AIM OF THE TASK.
Please transcribe only the lines from the one holding "Where should I" through the final line of the data, both included, with no pictures.

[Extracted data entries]
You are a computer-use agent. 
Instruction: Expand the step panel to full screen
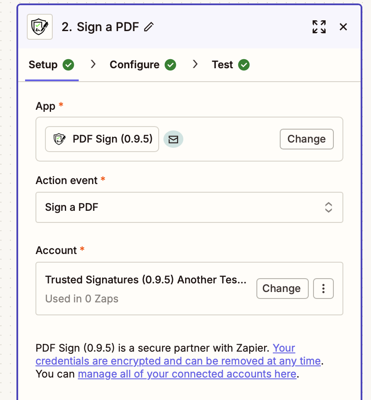click(x=319, y=27)
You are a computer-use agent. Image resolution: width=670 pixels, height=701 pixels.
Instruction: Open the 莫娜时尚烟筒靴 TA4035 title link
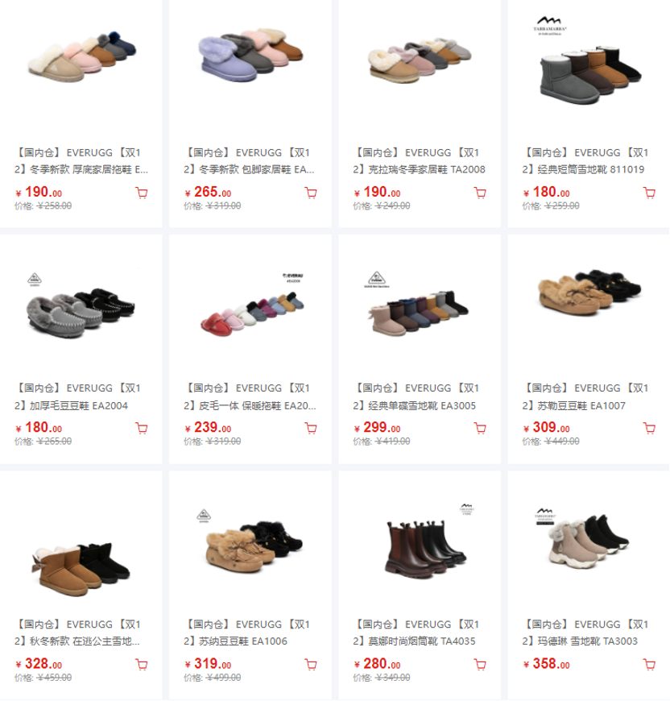(416, 633)
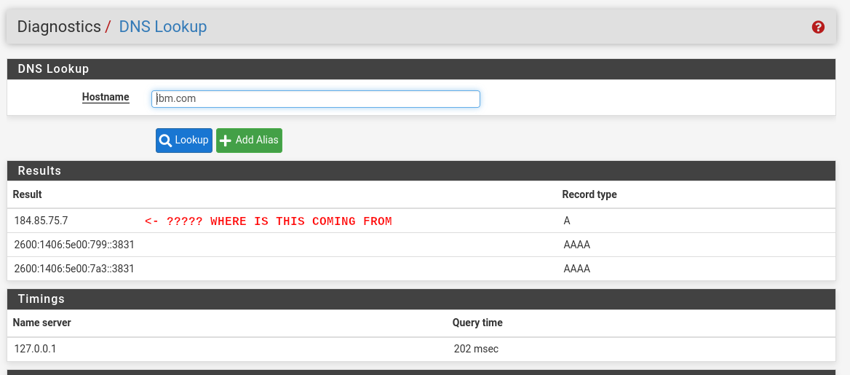Image resolution: width=850 pixels, height=375 pixels.
Task: Click the Name server column header
Action: coord(41,323)
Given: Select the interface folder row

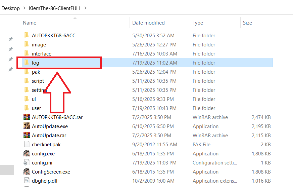Looking at the screenshot, I should (x=42, y=54).

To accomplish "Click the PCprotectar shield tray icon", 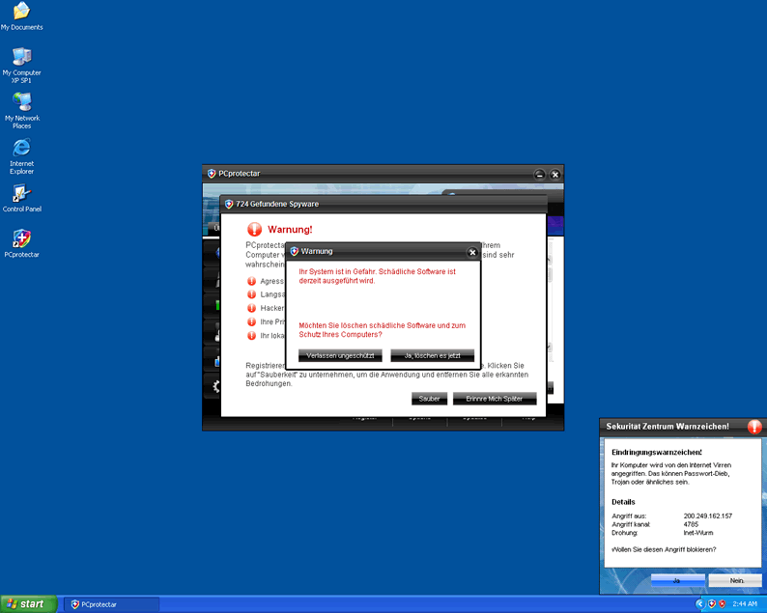I will coord(712,603).
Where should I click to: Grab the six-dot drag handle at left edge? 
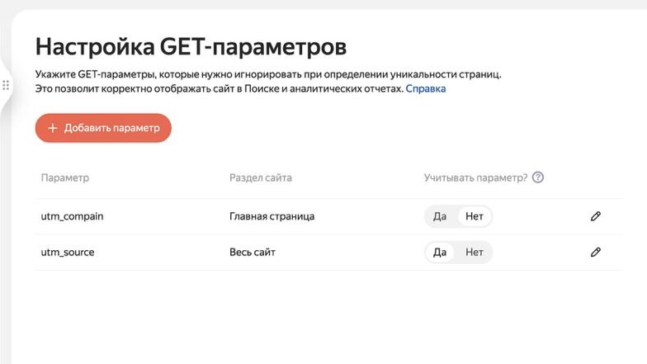[6, 85]
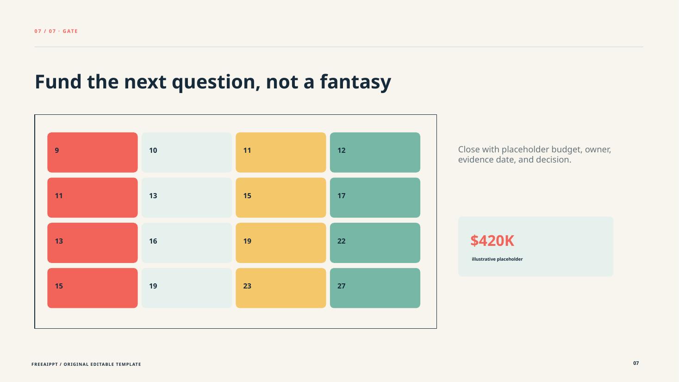Image resolution: width=679 pixels, height=382 pixels.
Task: Click the green cell labeled 27
Action: click(x=375, y=288)
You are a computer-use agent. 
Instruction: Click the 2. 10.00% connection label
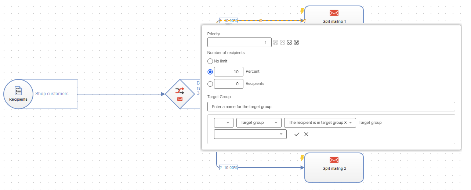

EXERCISE SOLUTION.
Where should I click to: Grab the six-dot drag handle at left edge? 
[6, 85]
Image resolution: width=679 pixels, height=382 pixels.
Task: Click the green cell labeled 27
Action: click(x=375, y=288)
You are a computer-use agent. 
Instruction: Click the 2. 10.00% connection label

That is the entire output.